Thursday 4 April 2013

North Korea is playing dangerous games



Over the last few weeks North Korea has been playing dangerous power politics with the international community, especially with South Korea (ROK) and the United States (US). Pyongyang has been releasing statements declaring renewed hostilities against the South. North Korea has back up their verbal rhetoric with a buildup of military forces along the border with South Korea and threats to strike at US military bases in the region.

In the past few days, North Korean authorities have further increased tensions with the South by closing the border to South Koreans who are working at the joint Kaesong industrial facilities just inside North Korean territory. About 50,000 North Korean workers and a few hundred South Koreans managers work at this facility, that was set up to foster better relations between the two nations, and to allow the manufacture of cheaper South Korean goods.
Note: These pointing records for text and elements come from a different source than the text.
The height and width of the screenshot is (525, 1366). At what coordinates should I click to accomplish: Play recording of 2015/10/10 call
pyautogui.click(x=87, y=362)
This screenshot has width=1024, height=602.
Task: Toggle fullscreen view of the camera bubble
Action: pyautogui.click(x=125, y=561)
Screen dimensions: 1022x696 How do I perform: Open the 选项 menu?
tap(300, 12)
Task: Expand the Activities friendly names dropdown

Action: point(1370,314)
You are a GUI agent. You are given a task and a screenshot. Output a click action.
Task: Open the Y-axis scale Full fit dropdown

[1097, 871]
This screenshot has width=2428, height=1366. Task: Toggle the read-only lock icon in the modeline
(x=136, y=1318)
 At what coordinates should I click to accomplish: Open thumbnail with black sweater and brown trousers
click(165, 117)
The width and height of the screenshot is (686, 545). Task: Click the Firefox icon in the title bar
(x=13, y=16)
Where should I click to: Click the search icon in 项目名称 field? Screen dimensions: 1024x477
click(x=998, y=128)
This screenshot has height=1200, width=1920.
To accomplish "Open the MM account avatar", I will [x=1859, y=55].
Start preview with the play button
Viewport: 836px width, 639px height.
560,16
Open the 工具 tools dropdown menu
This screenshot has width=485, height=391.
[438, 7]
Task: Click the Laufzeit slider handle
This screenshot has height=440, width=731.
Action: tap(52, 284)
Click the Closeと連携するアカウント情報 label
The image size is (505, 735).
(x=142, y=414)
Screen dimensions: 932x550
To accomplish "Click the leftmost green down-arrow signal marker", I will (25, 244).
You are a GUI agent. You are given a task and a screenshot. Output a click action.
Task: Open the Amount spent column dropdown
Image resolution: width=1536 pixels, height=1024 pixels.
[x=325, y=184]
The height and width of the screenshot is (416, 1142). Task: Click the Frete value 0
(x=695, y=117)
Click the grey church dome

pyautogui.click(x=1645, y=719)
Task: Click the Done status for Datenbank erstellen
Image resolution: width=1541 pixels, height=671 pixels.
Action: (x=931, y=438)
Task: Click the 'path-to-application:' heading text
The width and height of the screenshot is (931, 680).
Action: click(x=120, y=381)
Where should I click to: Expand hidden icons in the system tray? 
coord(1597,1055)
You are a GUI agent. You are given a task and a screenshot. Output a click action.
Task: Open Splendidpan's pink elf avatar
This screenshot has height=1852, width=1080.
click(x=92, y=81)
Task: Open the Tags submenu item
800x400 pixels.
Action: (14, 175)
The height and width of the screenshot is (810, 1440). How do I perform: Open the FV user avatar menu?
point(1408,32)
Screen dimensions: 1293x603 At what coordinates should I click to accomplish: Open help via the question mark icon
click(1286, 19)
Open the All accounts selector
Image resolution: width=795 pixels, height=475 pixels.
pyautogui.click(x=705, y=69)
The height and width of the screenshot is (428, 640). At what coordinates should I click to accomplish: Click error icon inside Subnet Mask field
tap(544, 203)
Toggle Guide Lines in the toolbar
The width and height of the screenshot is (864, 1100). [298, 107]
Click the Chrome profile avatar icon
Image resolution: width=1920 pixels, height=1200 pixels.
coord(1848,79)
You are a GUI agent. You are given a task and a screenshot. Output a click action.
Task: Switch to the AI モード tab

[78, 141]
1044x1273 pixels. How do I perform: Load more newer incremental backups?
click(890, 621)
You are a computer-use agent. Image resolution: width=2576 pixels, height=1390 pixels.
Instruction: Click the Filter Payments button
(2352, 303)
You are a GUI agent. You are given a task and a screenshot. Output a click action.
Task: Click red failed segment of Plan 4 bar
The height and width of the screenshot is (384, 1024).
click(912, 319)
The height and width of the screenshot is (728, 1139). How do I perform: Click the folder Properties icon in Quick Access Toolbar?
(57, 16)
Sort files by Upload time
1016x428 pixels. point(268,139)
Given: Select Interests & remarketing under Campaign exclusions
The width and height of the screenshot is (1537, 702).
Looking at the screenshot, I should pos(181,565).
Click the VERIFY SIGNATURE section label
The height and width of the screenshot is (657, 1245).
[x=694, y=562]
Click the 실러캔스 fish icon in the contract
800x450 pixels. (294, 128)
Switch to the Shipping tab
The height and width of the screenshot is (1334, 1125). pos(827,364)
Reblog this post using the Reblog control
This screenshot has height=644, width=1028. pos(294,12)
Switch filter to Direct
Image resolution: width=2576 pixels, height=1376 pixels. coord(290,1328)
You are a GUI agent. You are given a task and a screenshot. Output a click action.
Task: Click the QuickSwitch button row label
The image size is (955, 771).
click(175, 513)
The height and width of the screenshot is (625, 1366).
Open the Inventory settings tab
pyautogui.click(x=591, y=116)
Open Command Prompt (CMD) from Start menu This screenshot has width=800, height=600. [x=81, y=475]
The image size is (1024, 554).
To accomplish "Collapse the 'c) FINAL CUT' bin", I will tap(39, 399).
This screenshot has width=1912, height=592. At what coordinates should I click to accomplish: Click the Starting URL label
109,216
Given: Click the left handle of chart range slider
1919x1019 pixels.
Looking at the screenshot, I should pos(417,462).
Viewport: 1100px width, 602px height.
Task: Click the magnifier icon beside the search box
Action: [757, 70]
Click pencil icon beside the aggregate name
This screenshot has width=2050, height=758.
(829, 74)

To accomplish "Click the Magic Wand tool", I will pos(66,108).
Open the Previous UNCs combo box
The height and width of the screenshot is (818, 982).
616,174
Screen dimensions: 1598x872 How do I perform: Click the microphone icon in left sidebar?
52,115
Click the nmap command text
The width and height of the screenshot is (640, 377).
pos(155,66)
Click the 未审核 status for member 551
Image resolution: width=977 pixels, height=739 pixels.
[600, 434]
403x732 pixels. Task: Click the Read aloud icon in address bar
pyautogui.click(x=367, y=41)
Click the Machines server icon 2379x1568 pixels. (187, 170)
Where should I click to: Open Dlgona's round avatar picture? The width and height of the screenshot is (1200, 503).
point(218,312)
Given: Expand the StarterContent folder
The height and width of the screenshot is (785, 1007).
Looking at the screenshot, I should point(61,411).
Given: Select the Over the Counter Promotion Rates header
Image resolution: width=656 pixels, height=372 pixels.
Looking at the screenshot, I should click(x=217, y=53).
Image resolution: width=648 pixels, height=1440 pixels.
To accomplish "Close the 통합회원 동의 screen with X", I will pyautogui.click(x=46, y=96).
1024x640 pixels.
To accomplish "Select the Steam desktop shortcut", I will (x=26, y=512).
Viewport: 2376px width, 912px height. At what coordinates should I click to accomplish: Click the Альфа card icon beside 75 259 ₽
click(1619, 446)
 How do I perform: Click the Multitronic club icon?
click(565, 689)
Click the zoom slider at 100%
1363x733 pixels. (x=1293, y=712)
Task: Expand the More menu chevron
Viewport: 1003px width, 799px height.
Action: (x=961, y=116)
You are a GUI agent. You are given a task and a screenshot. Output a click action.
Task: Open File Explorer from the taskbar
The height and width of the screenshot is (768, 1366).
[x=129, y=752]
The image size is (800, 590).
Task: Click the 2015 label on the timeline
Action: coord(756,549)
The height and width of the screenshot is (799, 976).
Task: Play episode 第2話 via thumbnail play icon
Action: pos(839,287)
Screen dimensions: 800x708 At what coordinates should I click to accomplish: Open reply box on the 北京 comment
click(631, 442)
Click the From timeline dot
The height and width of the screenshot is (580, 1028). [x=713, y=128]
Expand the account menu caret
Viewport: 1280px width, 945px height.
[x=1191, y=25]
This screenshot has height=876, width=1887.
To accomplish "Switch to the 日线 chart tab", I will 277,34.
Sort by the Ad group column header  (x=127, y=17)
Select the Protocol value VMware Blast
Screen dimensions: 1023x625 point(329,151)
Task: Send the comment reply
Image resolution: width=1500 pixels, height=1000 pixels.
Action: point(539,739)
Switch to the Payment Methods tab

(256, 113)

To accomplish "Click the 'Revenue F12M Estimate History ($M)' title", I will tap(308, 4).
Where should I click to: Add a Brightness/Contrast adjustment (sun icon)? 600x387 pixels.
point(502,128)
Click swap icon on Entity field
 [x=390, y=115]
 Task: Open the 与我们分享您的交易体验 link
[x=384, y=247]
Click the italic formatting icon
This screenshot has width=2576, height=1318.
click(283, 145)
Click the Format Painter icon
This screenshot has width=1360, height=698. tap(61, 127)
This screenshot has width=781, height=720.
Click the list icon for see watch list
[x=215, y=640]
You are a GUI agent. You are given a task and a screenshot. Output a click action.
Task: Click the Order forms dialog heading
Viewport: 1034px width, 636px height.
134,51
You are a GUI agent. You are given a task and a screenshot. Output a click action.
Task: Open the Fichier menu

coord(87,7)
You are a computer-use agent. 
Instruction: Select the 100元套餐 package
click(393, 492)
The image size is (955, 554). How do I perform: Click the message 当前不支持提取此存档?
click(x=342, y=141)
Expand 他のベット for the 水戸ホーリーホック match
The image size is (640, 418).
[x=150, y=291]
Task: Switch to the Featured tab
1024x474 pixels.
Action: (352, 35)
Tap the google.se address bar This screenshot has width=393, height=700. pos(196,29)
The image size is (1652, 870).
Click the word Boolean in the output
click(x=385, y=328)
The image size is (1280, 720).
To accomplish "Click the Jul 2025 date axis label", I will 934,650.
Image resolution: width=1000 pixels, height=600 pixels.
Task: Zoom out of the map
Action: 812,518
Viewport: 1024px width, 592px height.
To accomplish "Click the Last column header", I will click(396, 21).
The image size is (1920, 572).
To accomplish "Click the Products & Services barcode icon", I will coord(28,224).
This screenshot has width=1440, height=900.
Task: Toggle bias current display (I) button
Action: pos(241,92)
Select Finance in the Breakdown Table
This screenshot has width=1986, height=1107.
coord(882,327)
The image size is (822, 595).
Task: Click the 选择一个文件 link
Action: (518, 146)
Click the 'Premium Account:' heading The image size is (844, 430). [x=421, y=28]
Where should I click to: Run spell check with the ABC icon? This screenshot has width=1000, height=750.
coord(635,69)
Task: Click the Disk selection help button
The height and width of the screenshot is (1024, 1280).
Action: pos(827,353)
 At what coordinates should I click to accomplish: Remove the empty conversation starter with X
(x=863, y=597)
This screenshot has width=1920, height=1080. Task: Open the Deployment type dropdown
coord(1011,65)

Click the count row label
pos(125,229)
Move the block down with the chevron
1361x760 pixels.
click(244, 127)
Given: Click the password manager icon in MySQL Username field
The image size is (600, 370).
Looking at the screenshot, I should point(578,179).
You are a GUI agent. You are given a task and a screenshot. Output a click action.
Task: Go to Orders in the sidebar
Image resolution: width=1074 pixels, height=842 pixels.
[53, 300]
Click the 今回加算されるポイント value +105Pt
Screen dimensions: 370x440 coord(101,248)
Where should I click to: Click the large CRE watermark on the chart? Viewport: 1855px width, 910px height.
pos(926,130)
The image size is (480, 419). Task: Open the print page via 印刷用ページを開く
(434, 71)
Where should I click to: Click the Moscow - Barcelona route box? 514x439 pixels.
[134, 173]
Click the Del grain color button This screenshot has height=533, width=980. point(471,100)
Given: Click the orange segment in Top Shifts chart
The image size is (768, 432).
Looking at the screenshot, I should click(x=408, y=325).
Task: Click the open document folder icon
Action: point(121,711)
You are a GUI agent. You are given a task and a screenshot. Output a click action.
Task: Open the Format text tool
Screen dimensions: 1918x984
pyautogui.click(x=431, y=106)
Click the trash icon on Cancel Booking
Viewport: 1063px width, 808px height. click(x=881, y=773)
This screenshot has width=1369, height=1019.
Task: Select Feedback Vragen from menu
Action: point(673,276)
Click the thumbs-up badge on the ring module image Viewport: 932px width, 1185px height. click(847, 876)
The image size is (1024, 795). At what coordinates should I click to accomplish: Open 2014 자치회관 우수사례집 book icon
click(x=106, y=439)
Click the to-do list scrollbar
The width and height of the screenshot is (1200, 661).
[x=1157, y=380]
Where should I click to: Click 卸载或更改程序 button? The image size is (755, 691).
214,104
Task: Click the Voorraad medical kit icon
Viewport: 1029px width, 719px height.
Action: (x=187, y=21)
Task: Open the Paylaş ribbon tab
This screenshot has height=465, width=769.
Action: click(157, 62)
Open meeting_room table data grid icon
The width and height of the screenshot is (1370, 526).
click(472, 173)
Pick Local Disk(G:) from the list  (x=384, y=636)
These incidents show the same old rhetorics and threats that seem to occur every time there are joint ROK-US military exercises and/or new sanctions placed on the regime, although on this occasion North Korea has stepped up its rhetoric by actively threatening to attack both the US and cross the border into the South. 

Pyongyang have declared a ‘state of war,’ by actively cutting of communications with the officials in the South and amassing troops on the border  the North would be unwise to further the tensions with South Korea and the US, an active conflict would not benefit both the regime and the people of North Korea. 

It seems to me that Kim Jong-un, who has only been in power for less than 15 months, is trying to show the rest of the world and his fellow countrymen  that North Korea are not threatened by the US and its allies and have the will and capability to defend its territory. 

I think that the actions of Kim Jong-un is just verbal rhetoric, even a protest against new sanctions placed on the regime after last year's Nuclear tests and the annual joint military exercise just taken place on their doorstep. It's another case of North Korea barking louder, but a bite is unlikely.